Work order:
Every line with "computer" in it must be copied from the data.

Raw data:
»»

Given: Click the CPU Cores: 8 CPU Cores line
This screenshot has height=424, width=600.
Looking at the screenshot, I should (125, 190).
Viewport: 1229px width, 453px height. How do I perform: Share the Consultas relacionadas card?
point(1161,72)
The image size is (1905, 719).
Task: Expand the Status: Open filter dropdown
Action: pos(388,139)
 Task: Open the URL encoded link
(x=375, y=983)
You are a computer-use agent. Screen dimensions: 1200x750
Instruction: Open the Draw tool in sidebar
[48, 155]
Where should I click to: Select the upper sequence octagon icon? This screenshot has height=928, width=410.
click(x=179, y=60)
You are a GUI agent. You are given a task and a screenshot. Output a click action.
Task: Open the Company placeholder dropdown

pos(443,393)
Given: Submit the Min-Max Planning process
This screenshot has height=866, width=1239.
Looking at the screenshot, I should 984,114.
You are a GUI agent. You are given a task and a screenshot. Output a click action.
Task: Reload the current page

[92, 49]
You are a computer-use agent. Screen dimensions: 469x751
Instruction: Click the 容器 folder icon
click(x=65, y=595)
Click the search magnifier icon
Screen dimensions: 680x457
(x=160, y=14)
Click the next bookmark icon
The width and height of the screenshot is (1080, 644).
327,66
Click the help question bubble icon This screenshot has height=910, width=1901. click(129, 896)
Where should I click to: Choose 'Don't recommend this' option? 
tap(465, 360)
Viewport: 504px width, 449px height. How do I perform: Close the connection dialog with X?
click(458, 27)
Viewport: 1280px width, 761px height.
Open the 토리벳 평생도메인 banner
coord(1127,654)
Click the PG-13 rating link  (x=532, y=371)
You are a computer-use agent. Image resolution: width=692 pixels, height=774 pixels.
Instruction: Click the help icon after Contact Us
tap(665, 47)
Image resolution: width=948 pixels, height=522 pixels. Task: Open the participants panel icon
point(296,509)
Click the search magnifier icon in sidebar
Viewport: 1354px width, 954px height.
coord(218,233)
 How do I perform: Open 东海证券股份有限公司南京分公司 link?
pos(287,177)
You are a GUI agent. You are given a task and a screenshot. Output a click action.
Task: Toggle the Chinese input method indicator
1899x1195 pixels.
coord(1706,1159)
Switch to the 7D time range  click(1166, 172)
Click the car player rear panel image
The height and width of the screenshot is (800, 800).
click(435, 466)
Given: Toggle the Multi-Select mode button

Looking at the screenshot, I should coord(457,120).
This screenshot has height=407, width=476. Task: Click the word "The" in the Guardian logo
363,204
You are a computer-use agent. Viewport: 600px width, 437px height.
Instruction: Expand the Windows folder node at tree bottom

««

Expected answer:
You are a computer-use agent. Screen dimensions: 1200x750
You are a computer-use agent. Screen dimensions: 469x751
You are a computer-use agent. Image resolution: width=692 pixels, height=774 pixels.
You are a computer-use agent. Viewport: 600px width, 437px height.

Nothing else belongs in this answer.